The question of whether a worker is an employee or an independent contractor has grown increasingly important over the last few years. The answer carries ramifications not just for the construction industry, which relies on efficient and productive relationships between contractors and independent subcontractors, but also for rapidly growing gig-economy industries like ride-sharing and food delivery services. Those workforces are made up almost entirely of independent contractors.

The final rule provides context for an “economic realities test” used to clarify a worker’s status. This test is based around five main factors to determine whether a worker is in business for him or herself, or if they are economically dependent on their employer for work.

Two “core factors” are meant to provide the most weight in the determination. They are:

  • The nature and control of one’s work;
  • The worker’s opportunity for profit or loss based on initiative and/or investment.

The rule also provides three other factors as “additional guideposts” in the determination, especially if the two core factors are inconclusive. Those factors are:

  • The amount of skill required for the work;
  • The degree of permanence of the working relationship between the worker and the potential employer;
  • Whether the work is part of an integrated unit of production.

The rule also provides six examples of those factors being applied, and clarifies that “the actual practice of the worker and the potential employer is more relevant than what may be contractually or theoretically possible.”

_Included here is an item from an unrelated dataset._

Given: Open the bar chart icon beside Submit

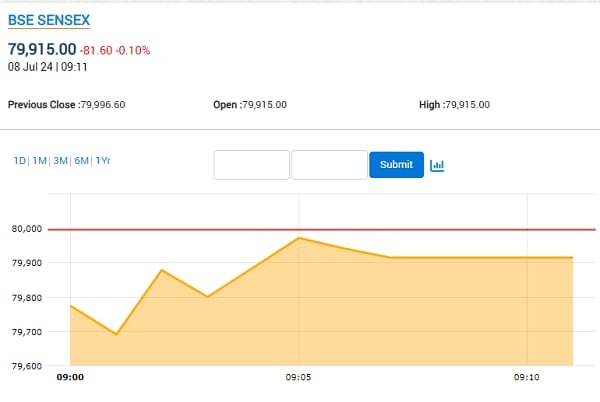Looking at the screenshot, I should [437, 165].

According to DoL Wage and Hour Division Administrator Cheryl Stanton, “Streamlining and clarifying the test to identify independent contractors will reduce worker misclassification, reduce litigation, increase efficiency, and increase job satisfaction and flexibility. The rule we announced today continues our work to simplify the compliance landscape for businesses and to improve conditions for workers. The real-life examples included in the rule provide even greater clarity for the workforce.”

The final rule was published in the Federal Registrar on January 7 and is scheduled to go into effect March 8. However, it is widely expected the rule will be opposed by the incoming Biden administration, due to concerns that it gives employers too much power and enables corporation to take advantage of worker classification.